Stored items
----------------------------------------
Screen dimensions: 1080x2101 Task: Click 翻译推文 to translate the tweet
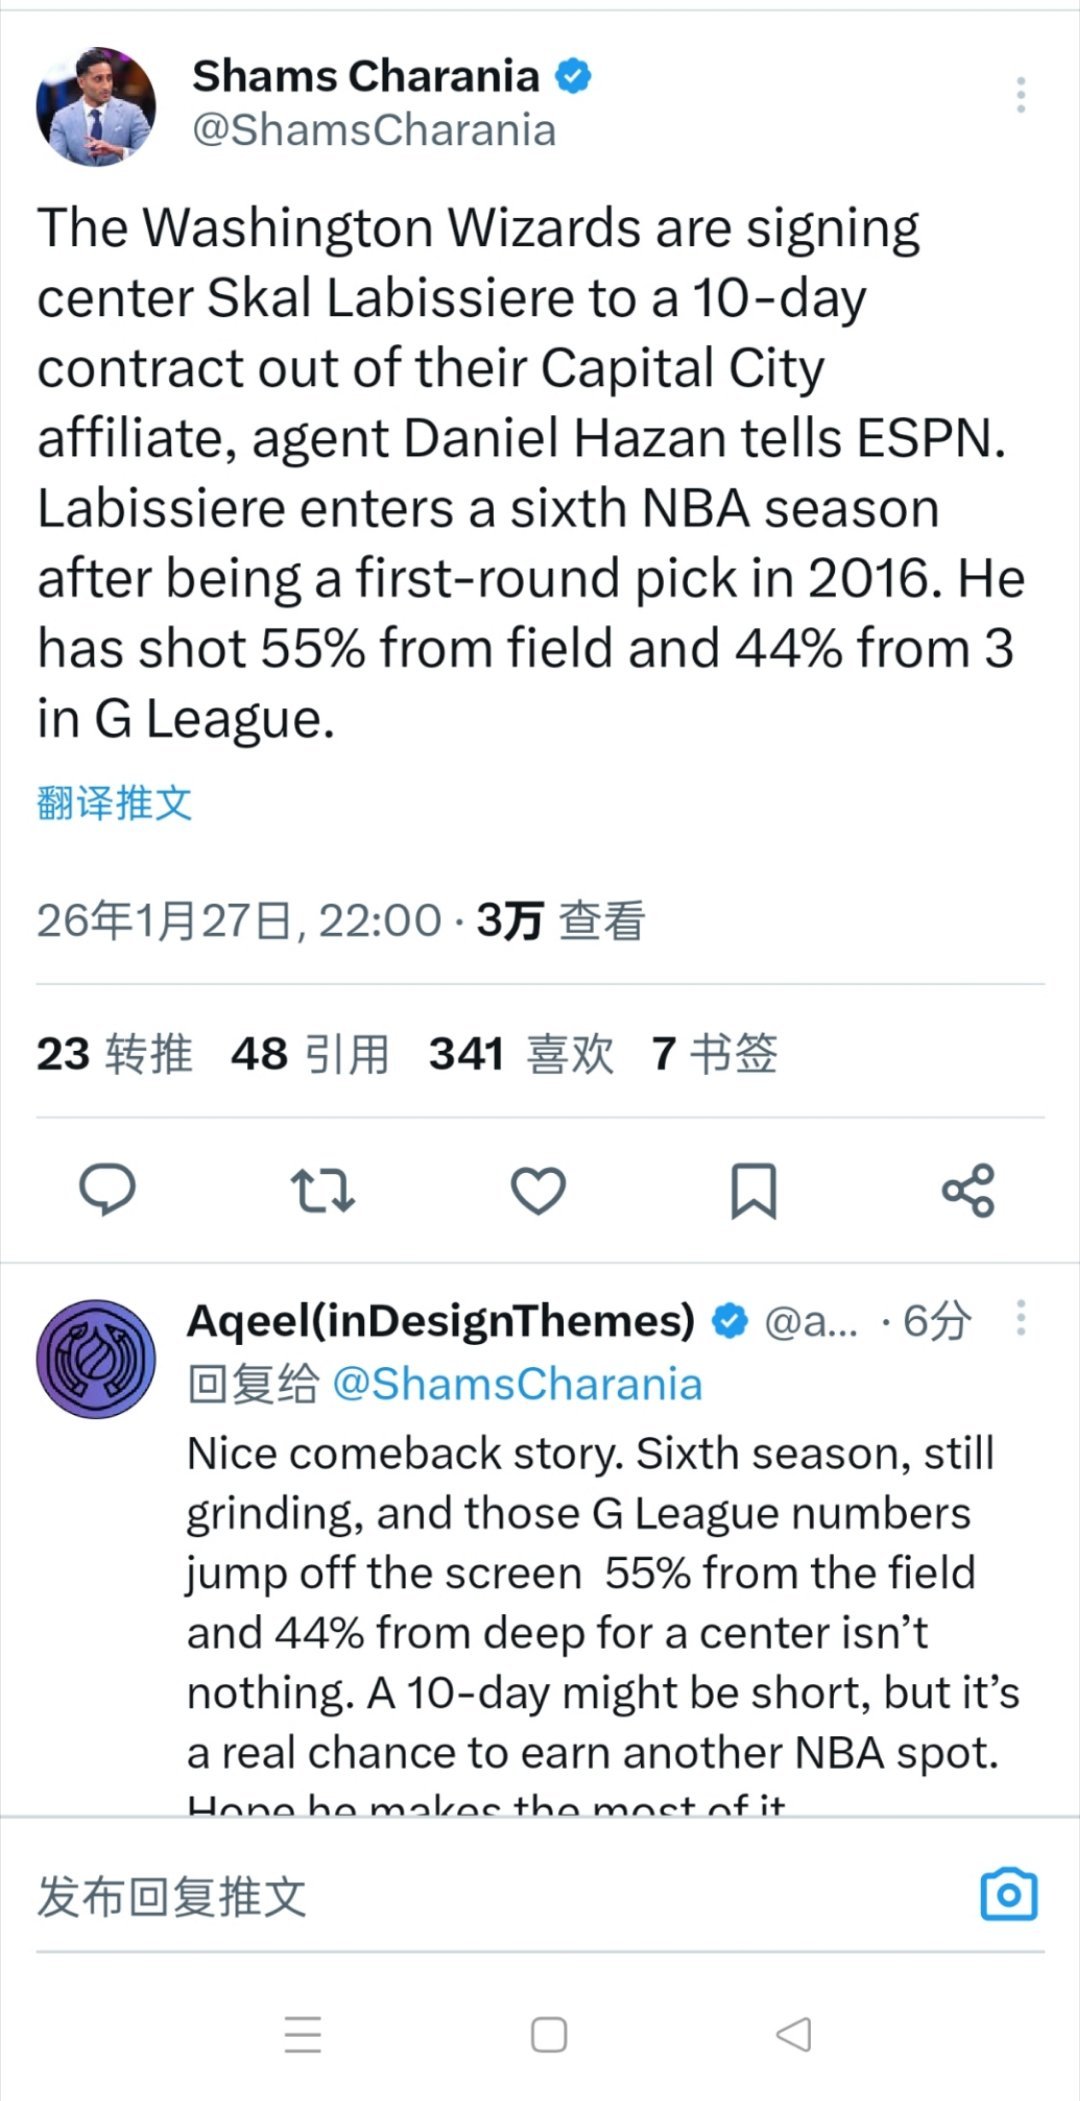114,803
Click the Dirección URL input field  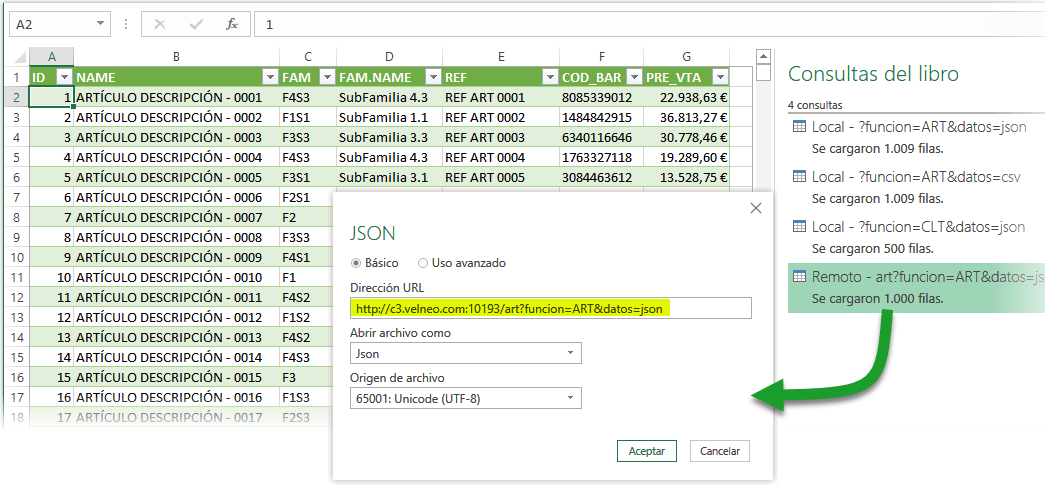550,309
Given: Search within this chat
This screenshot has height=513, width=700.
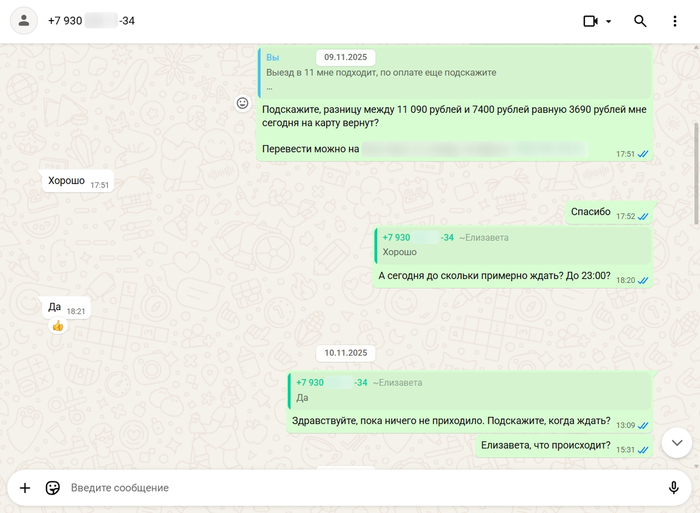Looking at the screenshot, I should (x=641, y=21).
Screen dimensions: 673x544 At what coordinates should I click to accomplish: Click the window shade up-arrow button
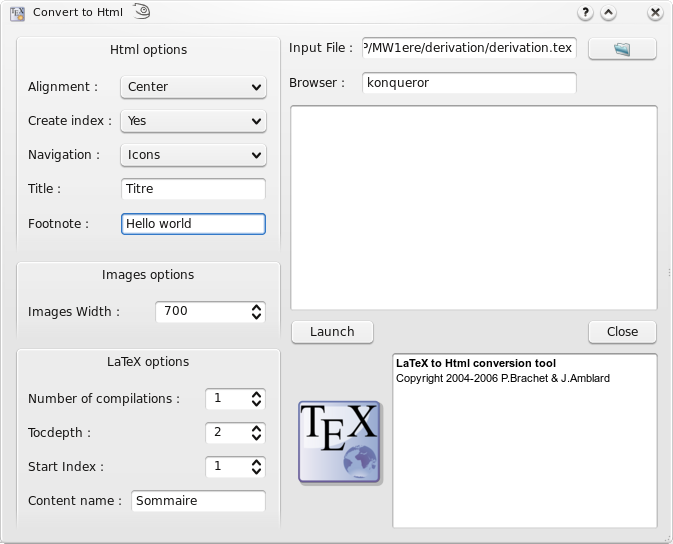(x=609, y=13)
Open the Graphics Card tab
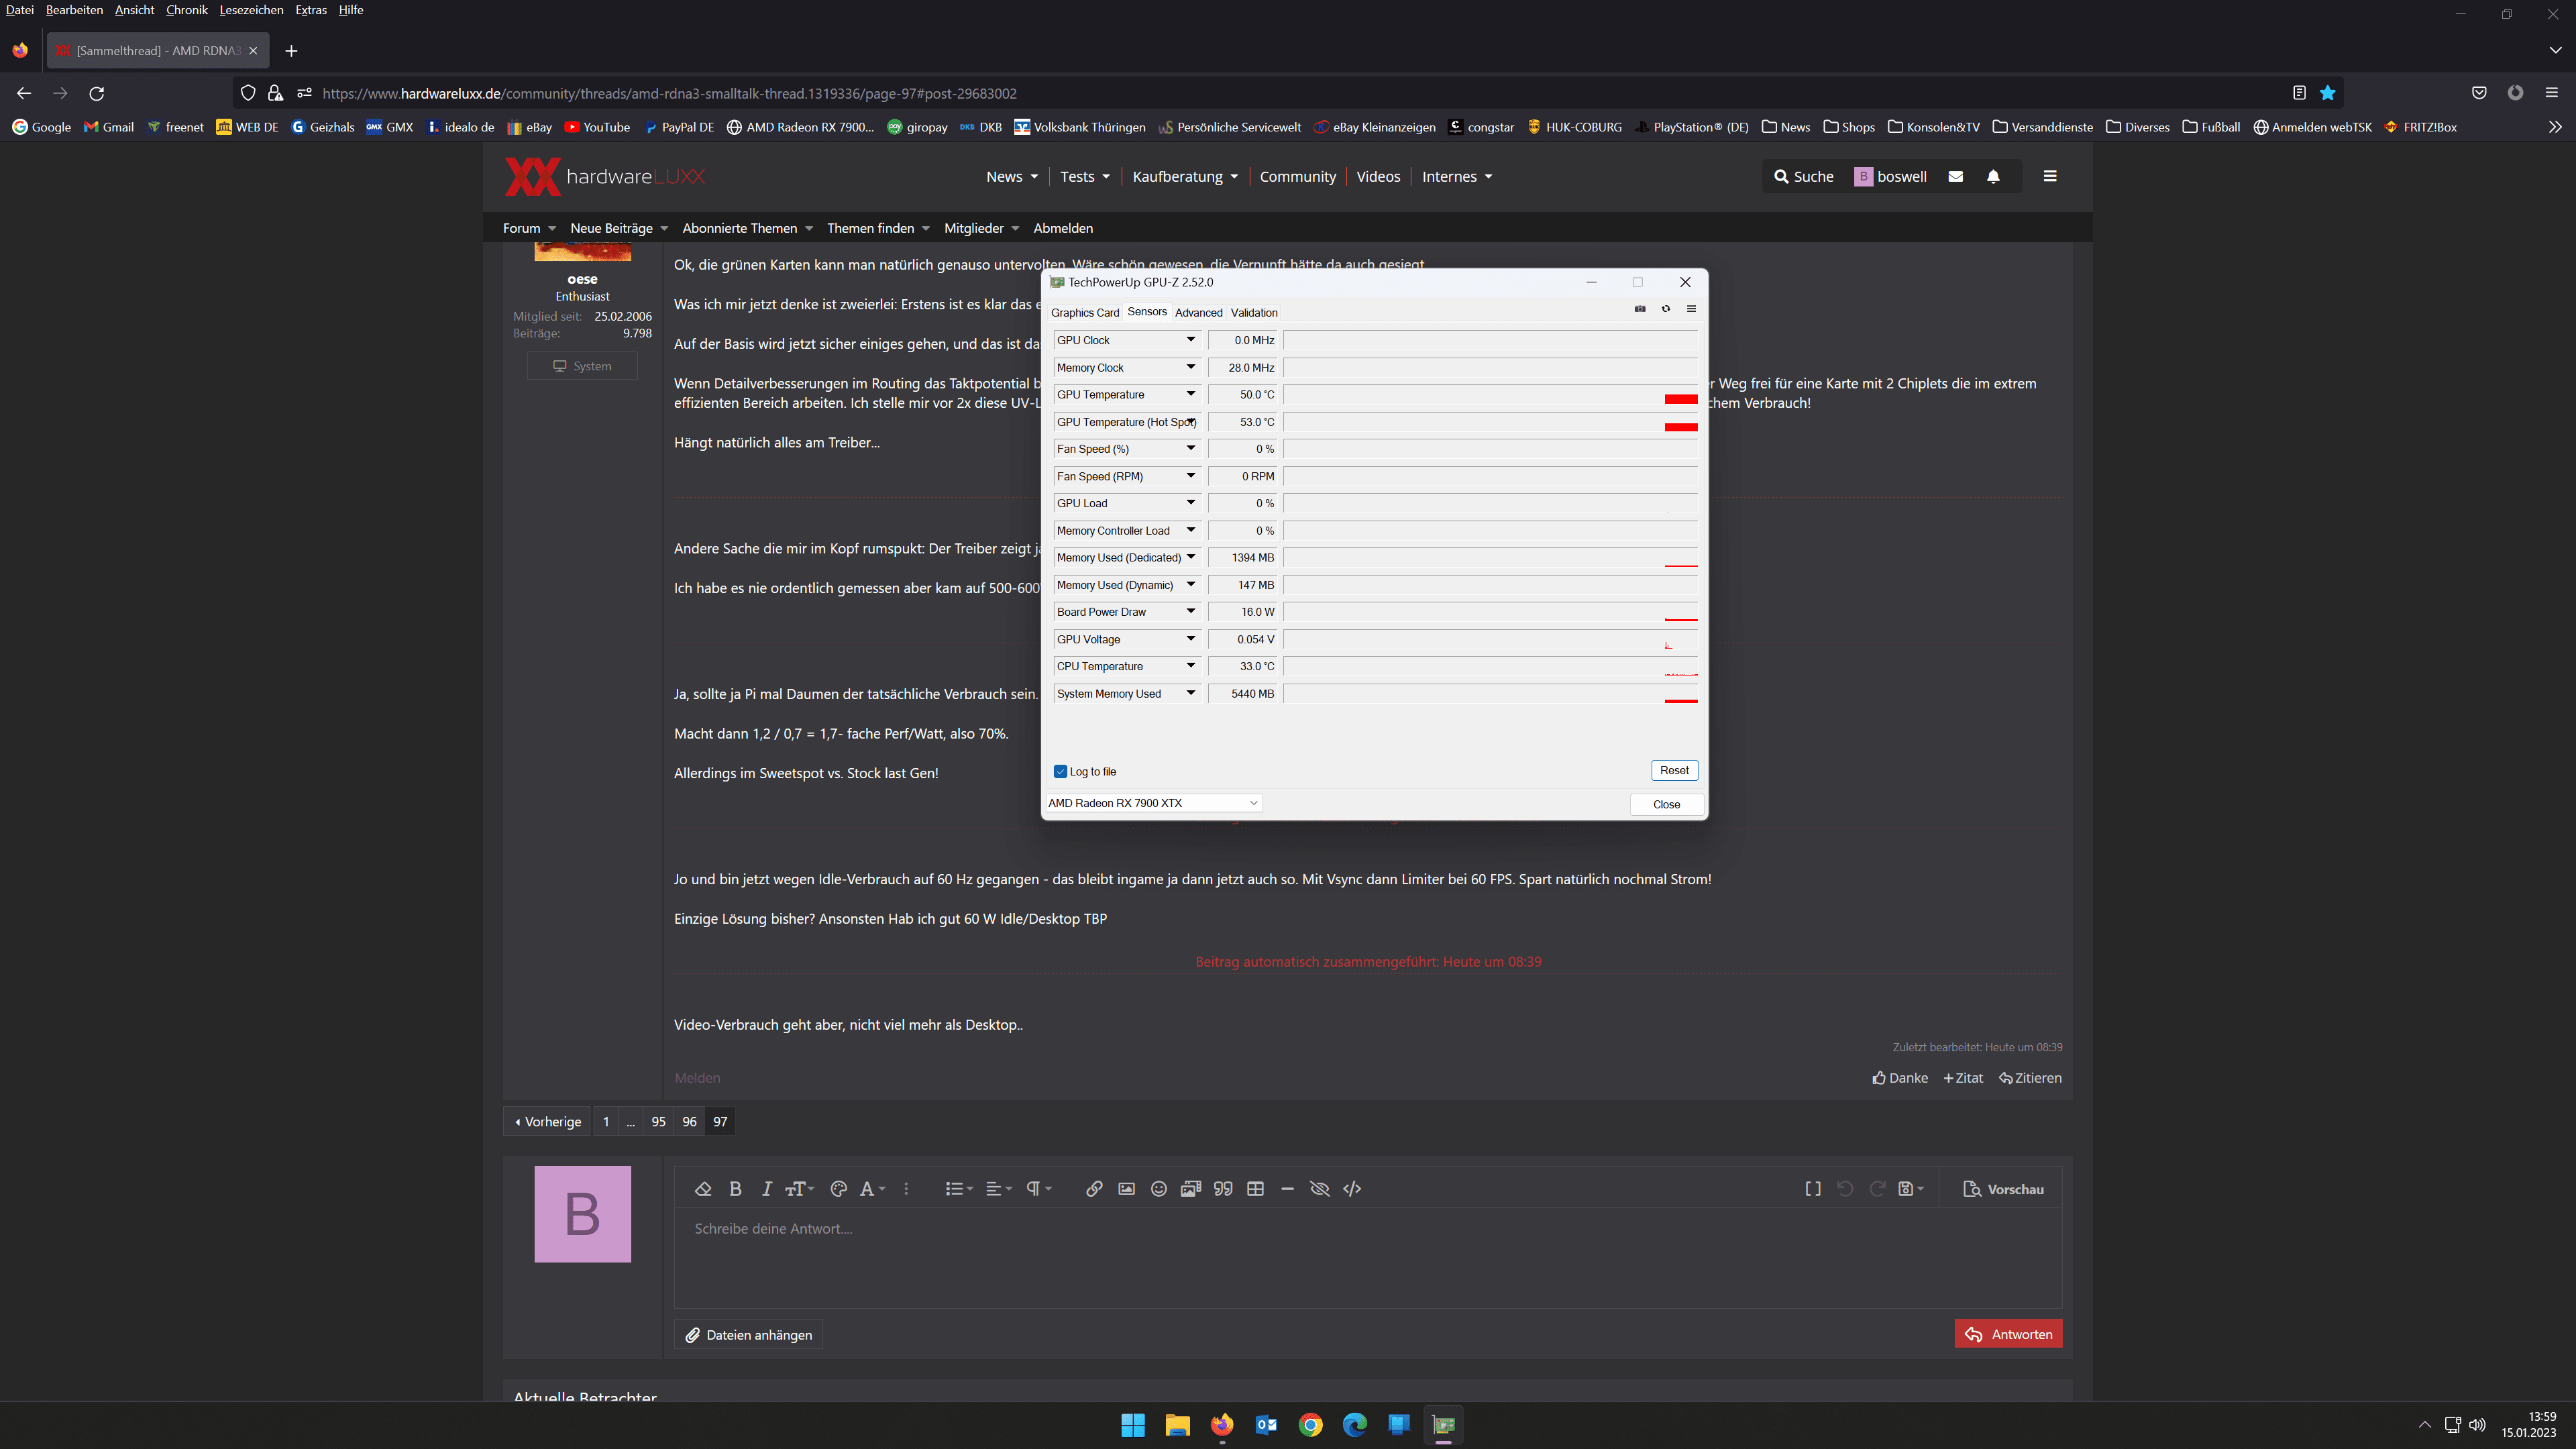Viewport: 2576px width, 1449px height. coord(1085,312)
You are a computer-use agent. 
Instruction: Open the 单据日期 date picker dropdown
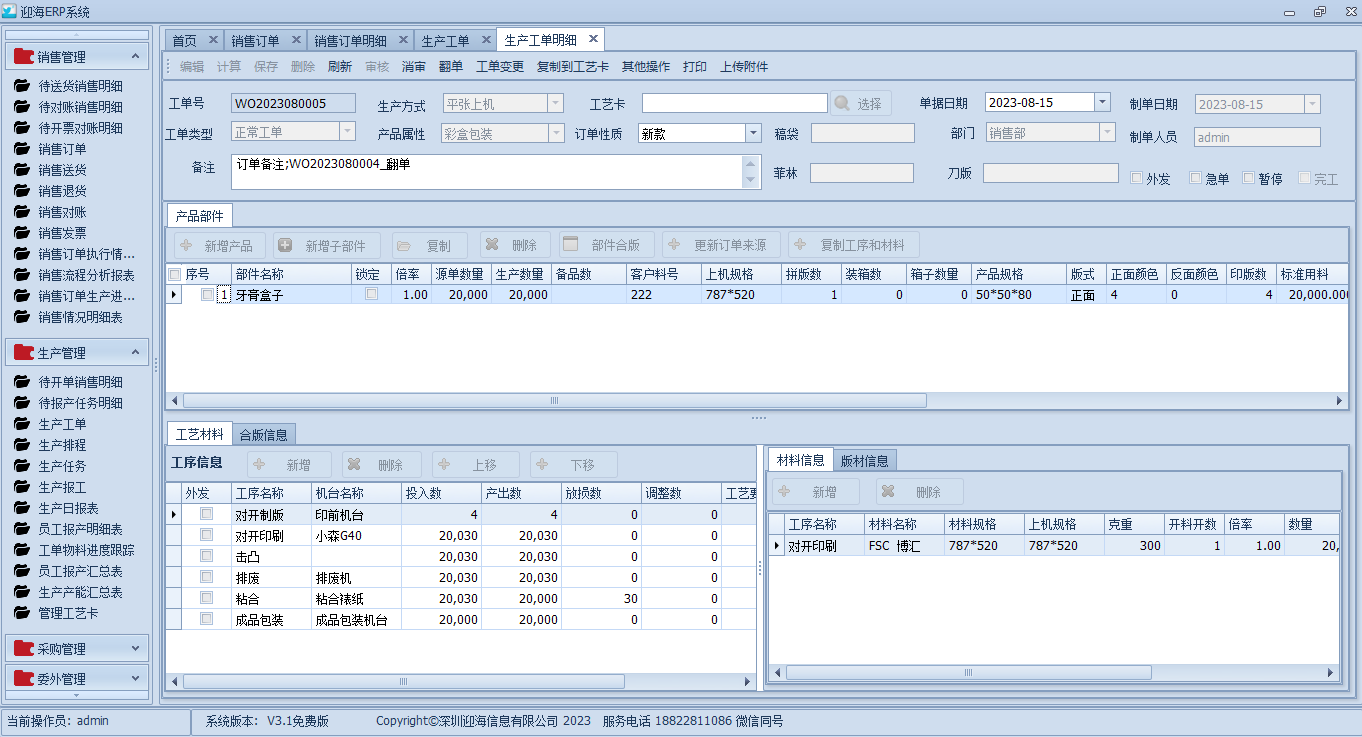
----------------------------------------
TASK STATEMENT: The copy should begin at the line containing "You are a computer-use agent." and end at the last line of the data above; please restate those lines word for word without the pictures.

TASK OUTPUT:
You are a computer-use agent. 
Instruction: Open the 单据日期 date picker dropdown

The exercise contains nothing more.